Indeed, the survey found that the people at PPR had reduced the money they spent on food by an average of 9% in March of this year compared to pre-pandemic times (2019) and the researchers noted that “there was a feeling among respondents that the price of food had increased, affecting their purchasing power”. While this part of the investigation did not say whether the people at PPR still ate a lot of instant noodles and eggs, the cheapest source of protein, a 41-year-old independent single mother known as ” Ms S “was quoted as saying in the report:” We can only afford cheap vegetables. Then if we have extra money, we buy fruit.
Muhammed also calls on policy makers to maximize the reach of television in educating children from low-income households. “Sixty percent say [Education TV] works; only 40% say they have a problem [understanding] the contents. Optimize TV until we can solve the problem of internet access and laptops [and devices] is among the fastest solutions to some of the problems they face [in educating their children away from school]. “
Barrett says there is a need to re-energize public, private and civil society responses to minimize the risk of permanent damage from the Covid-19 pandemic. “When we started this study [in early 2020,] none of us expected to talk about OLS 3.0 in 2021. With the vaccine hesitancy rates suggested by this study, we clearly did not get out of the woods… a lot of energy was gone. invested earlier, but right now it has turned into quite a protracted situation.
“We need to transcend the innovation that took place in those early responses and inject it into a longer-term planning process so that we start to approach things like mental health, nutrition and education in more ways. sustainable and systematic in the future [because this study] tells us that if we don’t, it seems inevitable that the income disparity that existed before the crisis (Covid-19 pandemic) will widen and that human and productive potential will be lost.
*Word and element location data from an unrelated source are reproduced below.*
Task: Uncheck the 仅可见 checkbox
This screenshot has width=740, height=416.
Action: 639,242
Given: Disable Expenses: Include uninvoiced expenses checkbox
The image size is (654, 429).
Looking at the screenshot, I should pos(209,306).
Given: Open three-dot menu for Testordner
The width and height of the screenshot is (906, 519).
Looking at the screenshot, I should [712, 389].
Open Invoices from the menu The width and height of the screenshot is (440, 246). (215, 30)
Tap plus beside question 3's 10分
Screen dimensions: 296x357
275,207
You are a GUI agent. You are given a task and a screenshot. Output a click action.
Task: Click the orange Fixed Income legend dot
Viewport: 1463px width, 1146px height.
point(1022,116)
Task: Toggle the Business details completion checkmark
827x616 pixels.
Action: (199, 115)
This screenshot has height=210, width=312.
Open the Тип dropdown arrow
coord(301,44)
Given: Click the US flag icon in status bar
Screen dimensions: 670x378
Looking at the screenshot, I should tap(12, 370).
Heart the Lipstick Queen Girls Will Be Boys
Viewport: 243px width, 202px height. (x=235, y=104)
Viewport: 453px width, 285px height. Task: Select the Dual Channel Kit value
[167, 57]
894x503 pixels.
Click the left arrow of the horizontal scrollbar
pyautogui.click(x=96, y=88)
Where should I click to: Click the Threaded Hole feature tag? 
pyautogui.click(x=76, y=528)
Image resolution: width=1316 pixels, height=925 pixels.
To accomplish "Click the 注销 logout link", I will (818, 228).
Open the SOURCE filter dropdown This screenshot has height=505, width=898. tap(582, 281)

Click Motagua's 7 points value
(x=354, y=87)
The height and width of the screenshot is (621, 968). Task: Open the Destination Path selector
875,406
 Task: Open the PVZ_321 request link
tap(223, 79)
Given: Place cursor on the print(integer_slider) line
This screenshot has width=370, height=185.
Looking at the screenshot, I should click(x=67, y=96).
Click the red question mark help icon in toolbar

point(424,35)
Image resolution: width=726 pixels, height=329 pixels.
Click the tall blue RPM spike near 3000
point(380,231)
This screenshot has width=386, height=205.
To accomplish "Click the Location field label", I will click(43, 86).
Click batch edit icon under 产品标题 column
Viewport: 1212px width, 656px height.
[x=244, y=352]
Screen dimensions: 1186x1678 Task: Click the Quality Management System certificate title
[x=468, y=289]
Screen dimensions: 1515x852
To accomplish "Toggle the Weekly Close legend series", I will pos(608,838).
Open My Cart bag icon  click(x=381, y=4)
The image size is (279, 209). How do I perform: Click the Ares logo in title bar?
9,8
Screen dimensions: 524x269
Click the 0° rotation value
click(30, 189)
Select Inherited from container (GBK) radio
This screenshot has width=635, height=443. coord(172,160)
Government agencies are well aware of this and we are confident that these elements will be taken into account in the 12th Malaysia Plan as well as in the policies on children which are being developed.
A total of 500 heads of household in 16 of the 56 PPR apartments in Kuala Lumpur were interviewed between February 26 and March 12 this year for the socio-economic part of the survey, with a margin of error of 4, 34% at a confidence level of 95.%. The survey is designed to capture a sample of 25,096 households in low cost apartments under DBKL with heads of household aged 30 and over.